# What to produce
Rewrite the part of the records that runs from their start through the line containing "Become a Pro is", substituting "screen capture" for every "screenshot" and changing nothing else.

(Text and element pointing records)
◇ ◇ ◇ ◇

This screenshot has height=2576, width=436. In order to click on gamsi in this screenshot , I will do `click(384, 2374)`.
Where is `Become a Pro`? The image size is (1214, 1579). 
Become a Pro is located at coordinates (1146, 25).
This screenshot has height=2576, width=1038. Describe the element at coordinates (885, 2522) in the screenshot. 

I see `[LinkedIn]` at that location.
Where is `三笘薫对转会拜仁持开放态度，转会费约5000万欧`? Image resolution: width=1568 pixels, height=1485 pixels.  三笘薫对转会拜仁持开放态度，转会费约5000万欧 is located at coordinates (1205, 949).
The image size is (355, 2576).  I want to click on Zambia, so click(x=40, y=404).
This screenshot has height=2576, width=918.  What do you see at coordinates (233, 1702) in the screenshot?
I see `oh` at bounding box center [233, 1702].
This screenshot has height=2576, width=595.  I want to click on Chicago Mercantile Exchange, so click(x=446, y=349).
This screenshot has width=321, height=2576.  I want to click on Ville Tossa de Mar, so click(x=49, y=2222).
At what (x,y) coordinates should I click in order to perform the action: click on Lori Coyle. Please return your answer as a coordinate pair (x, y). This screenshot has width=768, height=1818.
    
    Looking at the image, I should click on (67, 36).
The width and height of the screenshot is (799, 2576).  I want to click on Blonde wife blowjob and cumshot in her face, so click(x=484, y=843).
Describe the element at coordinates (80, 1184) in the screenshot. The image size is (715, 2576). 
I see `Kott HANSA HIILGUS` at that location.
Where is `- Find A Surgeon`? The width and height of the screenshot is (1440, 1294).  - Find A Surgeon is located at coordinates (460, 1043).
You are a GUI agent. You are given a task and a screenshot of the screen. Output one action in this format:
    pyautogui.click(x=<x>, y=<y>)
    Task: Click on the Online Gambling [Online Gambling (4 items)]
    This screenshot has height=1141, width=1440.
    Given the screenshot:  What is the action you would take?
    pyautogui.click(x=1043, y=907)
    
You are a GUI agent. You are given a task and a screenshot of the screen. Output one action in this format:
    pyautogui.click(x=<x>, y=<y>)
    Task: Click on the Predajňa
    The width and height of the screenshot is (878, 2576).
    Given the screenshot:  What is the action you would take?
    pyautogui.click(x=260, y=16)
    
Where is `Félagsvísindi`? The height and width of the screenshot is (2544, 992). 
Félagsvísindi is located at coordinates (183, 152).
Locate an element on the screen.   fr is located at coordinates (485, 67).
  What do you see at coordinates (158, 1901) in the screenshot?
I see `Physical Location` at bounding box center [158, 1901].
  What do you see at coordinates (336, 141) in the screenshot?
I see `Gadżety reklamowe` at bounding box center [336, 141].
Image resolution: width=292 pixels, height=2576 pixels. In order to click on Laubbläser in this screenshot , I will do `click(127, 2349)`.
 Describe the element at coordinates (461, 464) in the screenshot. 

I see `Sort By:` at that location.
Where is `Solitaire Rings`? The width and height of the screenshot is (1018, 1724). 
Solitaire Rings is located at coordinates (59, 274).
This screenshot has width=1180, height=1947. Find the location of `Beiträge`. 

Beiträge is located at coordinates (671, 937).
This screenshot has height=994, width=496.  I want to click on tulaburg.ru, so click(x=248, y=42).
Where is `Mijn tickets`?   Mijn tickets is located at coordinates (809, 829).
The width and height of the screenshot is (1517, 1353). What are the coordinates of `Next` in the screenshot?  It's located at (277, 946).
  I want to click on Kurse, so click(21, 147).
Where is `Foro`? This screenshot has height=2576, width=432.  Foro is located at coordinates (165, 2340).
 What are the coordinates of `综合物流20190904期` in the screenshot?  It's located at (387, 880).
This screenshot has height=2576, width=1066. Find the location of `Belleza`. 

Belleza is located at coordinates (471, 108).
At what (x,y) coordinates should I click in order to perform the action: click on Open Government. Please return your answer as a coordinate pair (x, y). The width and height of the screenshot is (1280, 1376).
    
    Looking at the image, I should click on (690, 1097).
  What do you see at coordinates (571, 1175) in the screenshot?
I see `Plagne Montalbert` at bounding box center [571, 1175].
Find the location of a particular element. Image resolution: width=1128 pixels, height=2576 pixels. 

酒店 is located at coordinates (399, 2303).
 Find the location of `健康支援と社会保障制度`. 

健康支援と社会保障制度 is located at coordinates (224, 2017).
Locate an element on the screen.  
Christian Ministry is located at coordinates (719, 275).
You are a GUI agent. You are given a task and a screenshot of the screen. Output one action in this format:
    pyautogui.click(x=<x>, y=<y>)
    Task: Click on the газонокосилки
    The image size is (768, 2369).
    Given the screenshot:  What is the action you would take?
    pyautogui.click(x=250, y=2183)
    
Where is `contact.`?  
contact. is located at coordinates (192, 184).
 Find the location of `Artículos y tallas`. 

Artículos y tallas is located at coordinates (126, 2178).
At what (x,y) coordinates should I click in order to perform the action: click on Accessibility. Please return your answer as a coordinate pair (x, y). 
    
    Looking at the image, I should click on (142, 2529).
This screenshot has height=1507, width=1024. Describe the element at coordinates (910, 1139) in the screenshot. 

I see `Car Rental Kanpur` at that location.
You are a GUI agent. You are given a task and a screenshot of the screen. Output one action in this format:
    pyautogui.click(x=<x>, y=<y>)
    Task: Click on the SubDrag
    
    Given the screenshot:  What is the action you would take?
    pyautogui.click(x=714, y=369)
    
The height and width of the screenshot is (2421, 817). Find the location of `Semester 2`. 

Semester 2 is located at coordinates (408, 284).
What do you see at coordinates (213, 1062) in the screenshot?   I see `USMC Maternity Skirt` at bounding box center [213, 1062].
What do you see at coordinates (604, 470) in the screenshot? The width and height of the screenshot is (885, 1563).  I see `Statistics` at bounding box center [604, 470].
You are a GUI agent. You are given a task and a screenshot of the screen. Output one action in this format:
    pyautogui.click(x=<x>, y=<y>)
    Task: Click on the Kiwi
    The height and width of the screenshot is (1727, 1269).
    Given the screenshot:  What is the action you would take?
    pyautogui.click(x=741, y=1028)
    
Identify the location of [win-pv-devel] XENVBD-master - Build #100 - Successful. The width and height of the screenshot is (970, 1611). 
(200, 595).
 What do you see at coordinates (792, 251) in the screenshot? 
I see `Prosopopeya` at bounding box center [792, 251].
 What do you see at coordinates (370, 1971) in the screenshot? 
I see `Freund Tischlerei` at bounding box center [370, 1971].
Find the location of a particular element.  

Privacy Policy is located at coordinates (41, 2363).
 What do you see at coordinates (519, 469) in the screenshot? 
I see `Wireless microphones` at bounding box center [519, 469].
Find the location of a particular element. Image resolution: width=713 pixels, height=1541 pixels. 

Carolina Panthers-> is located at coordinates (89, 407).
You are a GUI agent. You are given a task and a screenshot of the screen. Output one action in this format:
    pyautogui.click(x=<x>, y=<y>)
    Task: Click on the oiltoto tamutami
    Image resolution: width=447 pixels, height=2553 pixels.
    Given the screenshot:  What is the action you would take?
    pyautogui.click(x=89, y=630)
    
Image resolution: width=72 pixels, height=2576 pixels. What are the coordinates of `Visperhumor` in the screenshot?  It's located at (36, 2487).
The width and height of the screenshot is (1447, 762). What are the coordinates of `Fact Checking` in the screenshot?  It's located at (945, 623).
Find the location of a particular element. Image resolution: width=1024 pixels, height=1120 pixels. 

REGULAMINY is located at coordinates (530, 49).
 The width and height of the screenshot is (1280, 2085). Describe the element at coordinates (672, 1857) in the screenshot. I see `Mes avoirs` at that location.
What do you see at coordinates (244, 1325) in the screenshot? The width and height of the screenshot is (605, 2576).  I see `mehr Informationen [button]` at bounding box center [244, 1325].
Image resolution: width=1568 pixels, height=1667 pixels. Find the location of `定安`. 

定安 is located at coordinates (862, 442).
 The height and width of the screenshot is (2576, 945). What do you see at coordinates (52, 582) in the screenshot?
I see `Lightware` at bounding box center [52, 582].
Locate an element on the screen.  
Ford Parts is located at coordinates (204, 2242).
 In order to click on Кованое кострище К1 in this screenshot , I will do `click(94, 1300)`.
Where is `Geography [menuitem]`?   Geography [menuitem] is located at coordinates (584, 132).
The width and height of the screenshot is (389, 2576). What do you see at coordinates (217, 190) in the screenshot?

◇ ◇ ◇ ◇

# Result
This screen capture has height=2576, width=436. In order to click on gamsi in this screen capture , I will do `click(384, 2374)`.
Where is `Become a Pro`? The image size is (1214, 1579). 
Become a Pro is located at coordinates (1146, 25).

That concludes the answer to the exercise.